I can't quite grasp the concept of the why gradient of a function points in the direction of steepest ascent. Thinking about it lead me to the basic notions of derivative, but here example first:
$$f(x) = x^2$$
$$f'(x) = 2x$$ $$f'(-1) = -2, f'(1) = 2$$
Derivative basically says how much our function will change with respect to little change in its argument. I prefer to think about derivative as the velocity with which function changes in the given point.
So the absolute value of the derivative will tell us how much it will change.
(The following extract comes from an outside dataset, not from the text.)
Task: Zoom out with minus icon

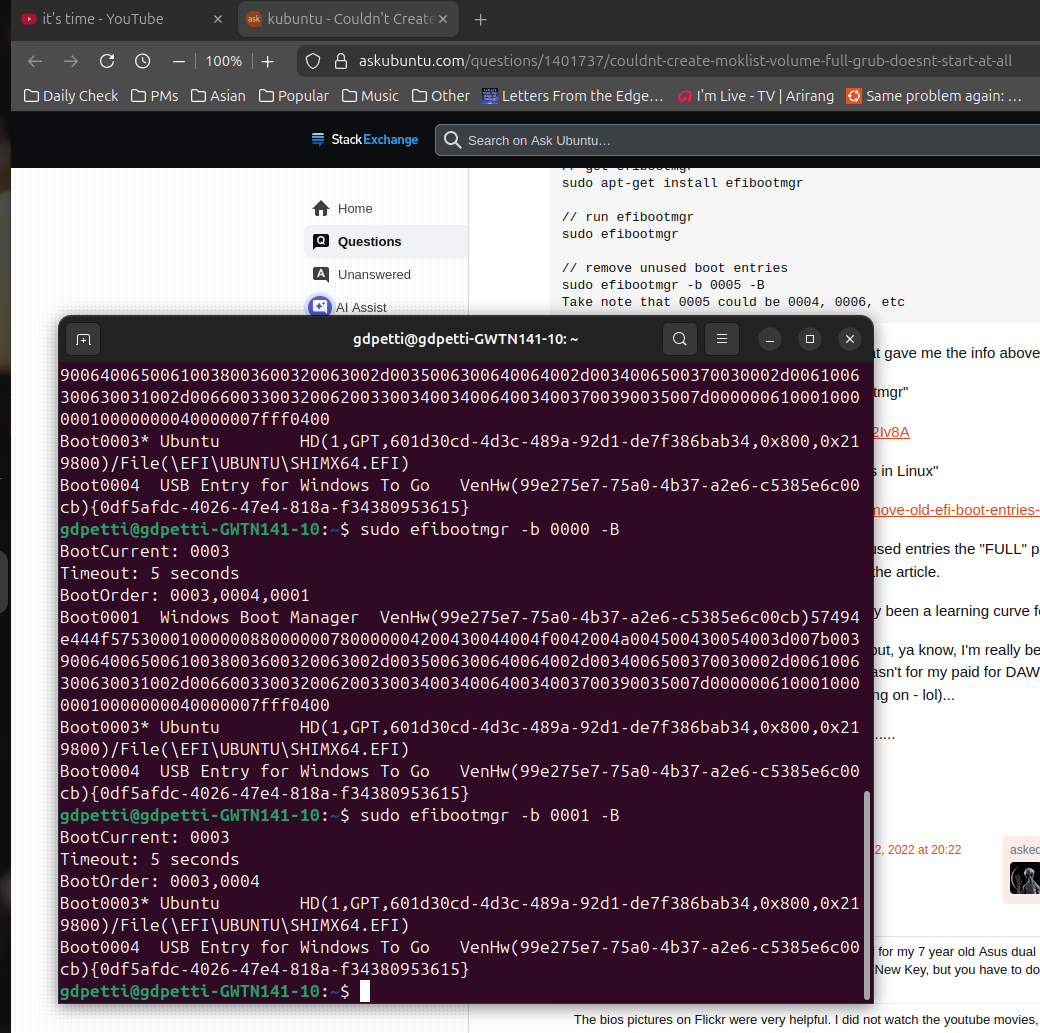Action: 179,61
And the sign of derivative corresponds to the direction in which we should change the argument to get increase in the function(we can do $ x_{next} = x + hf'(x)$, where $h$ is a small number and we always will get increase in the value of a function)
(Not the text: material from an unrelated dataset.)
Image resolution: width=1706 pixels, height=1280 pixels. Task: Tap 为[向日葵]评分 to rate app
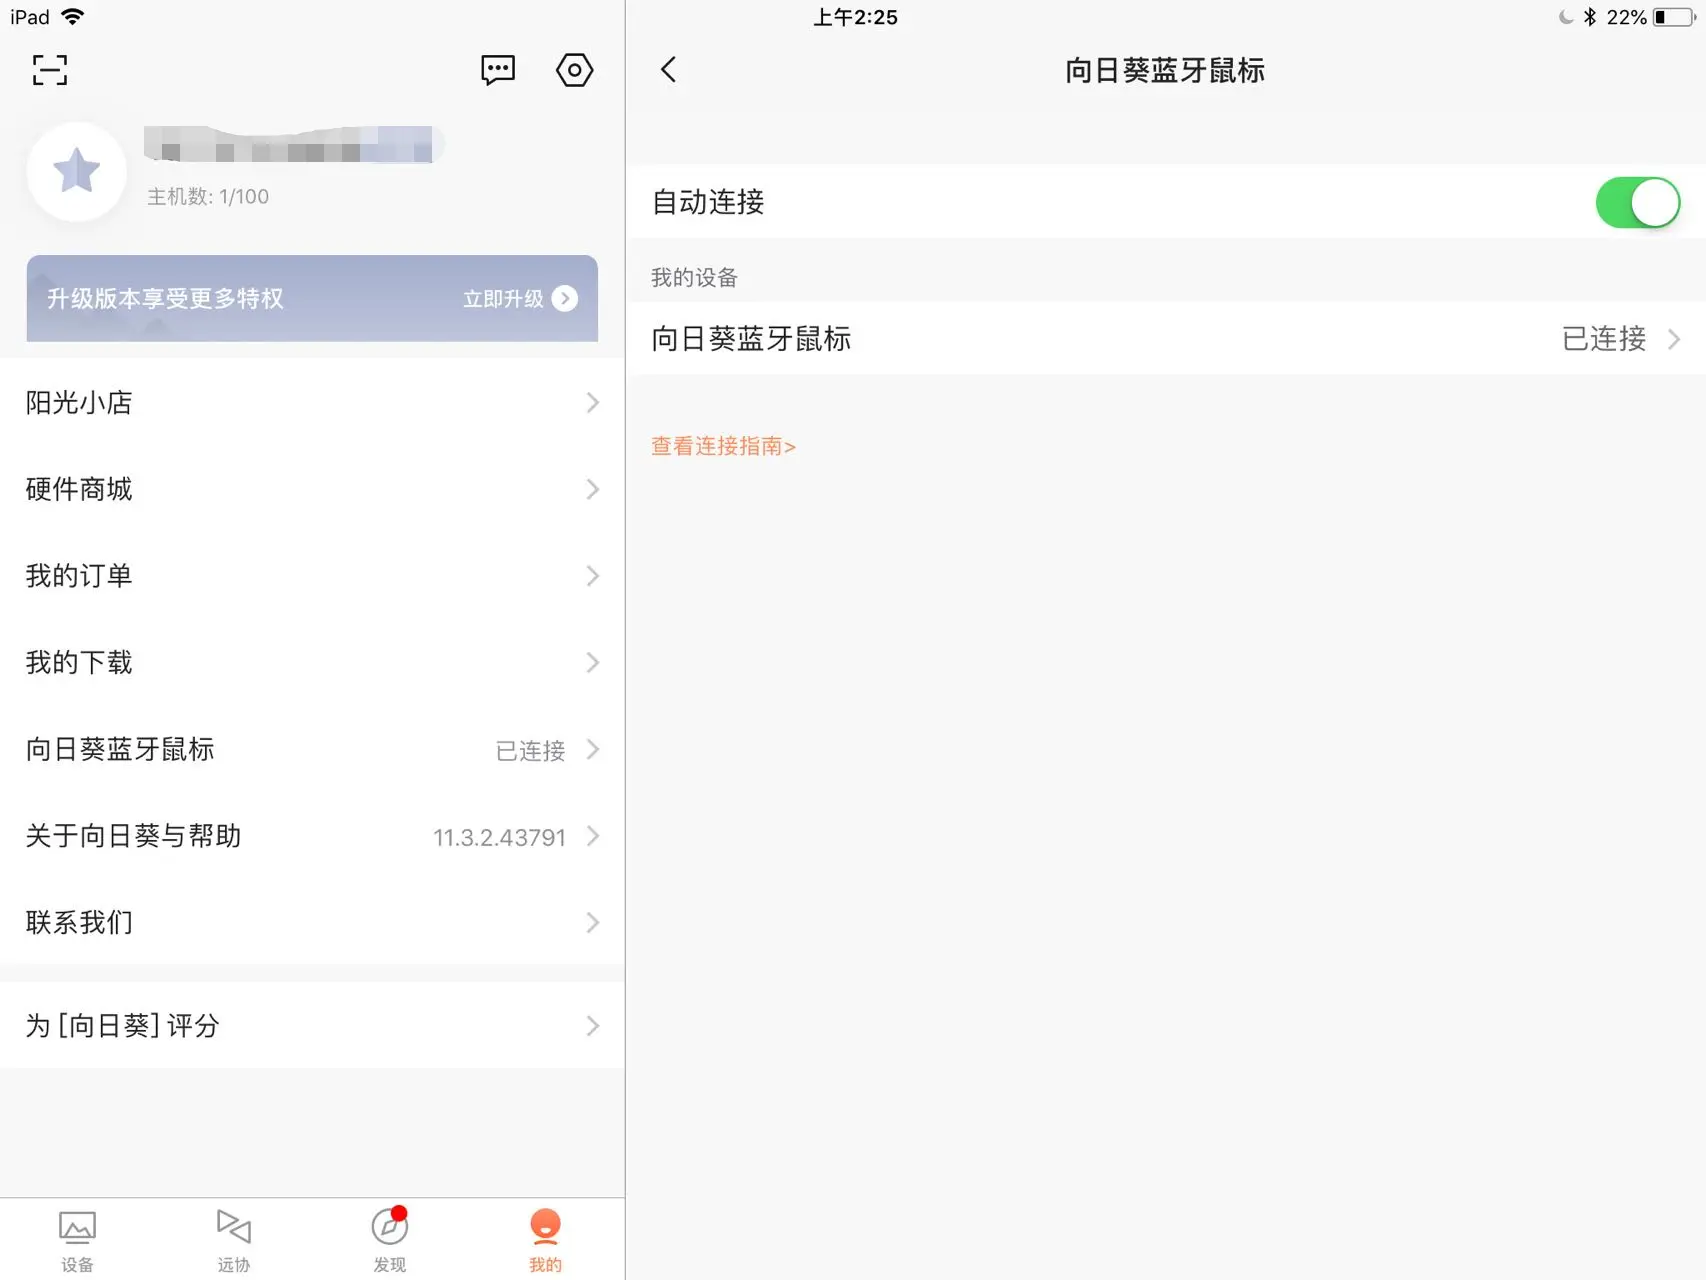(x=312, y=1025)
So I do not understand why the derivative(or partial derivative, same stuff) always points in the direction in which we should change the argument to get increase in the function, given that value of derivative tells us the speed of a change of this function?
In multiple dimensions, if a function is differentiable, then you can prove that the partial derivative along a direction $v$ is
$$ D_v f = \nabla f \cdot v$$
(Note: for a partial derivative, we care about direction. The norm of the vector does not matter. To simplify the treatment, then, it is assumed that $\|v\| = 1$.) So you want to find the direction $v$ that maximizes that scalar product. It’s easy to see that it is maximized when $v$ and $\nabla f$ have the same direction, and since $v$ needs to have unit norm, we find that the only choice is $\displaystyle v= \frac{\nabla f}{\|\nabla f\|}$.
So you proved that the direction for which the directional derivative is maximized is the same as the direction of the gradient.
This of course also works in one dimension, but it’s less intuitive as there’s only only possible choice.